#### [EXERCISE DIRECTIONS]
Extract every line of the items below that contains the string "This".

#### [RECORDED DATA]
____

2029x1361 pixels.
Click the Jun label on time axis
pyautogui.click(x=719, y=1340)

____

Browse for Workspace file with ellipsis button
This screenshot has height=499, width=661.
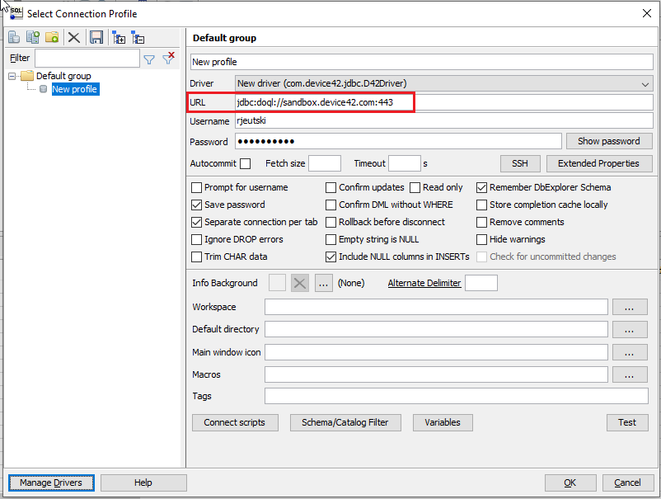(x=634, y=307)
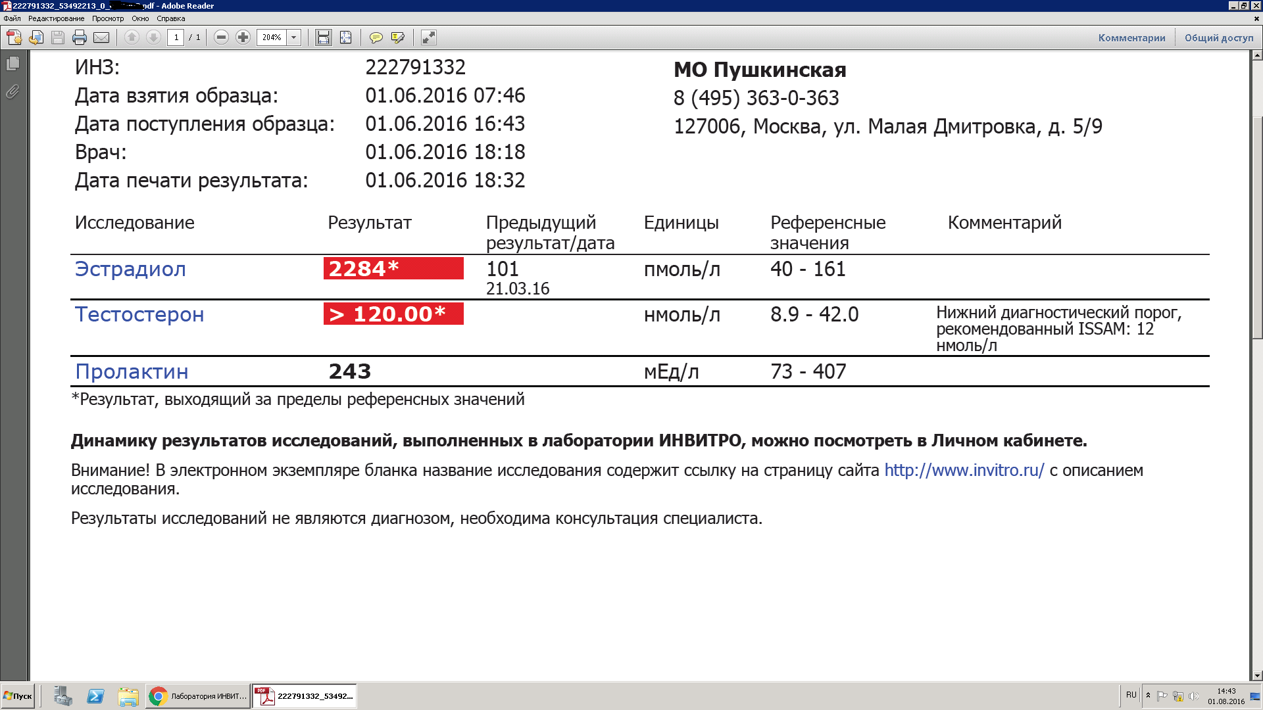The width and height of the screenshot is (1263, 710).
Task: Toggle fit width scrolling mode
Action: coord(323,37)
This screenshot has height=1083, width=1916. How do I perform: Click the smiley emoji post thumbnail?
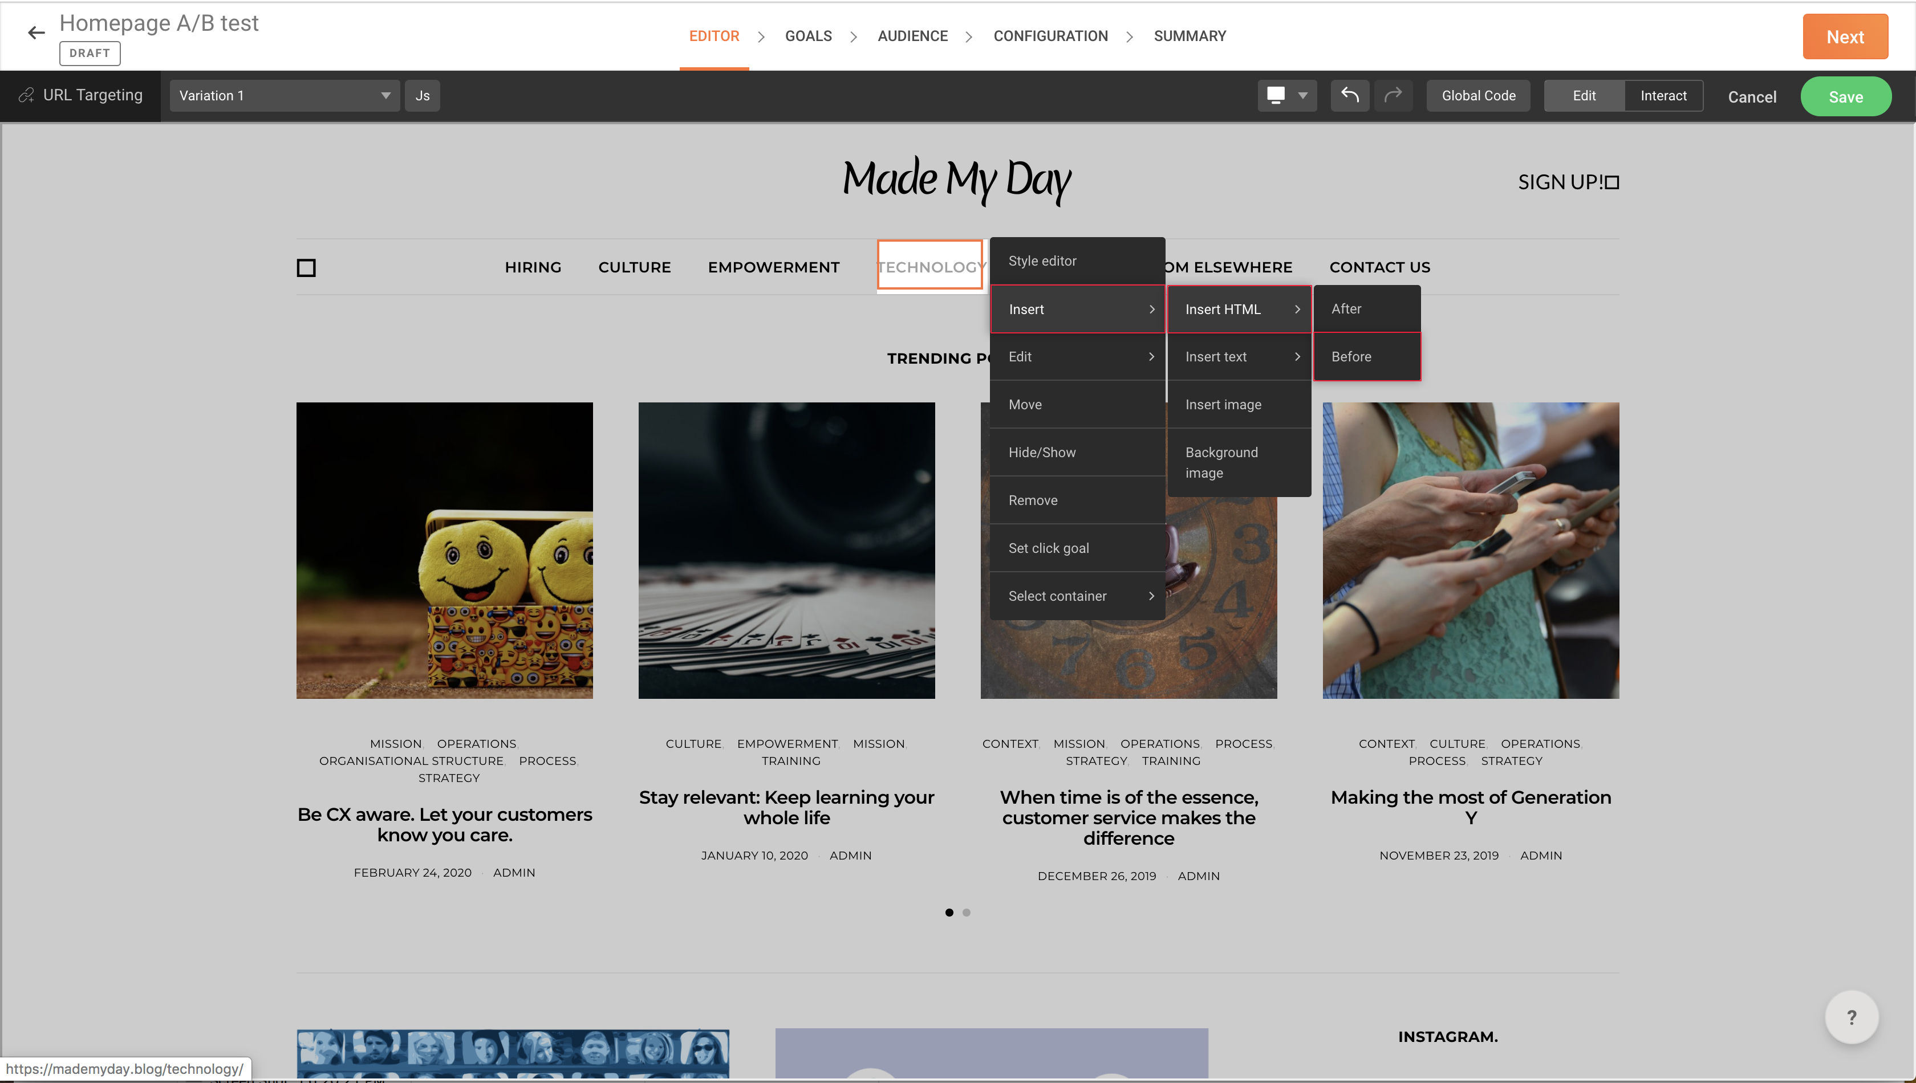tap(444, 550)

____

#### [EXERCISE OUTPUT]
This screenshot has height=499, width=661.
This screenshot has height=1083, width=1916. How do I perform: Click the smiley emoji post thumbnail?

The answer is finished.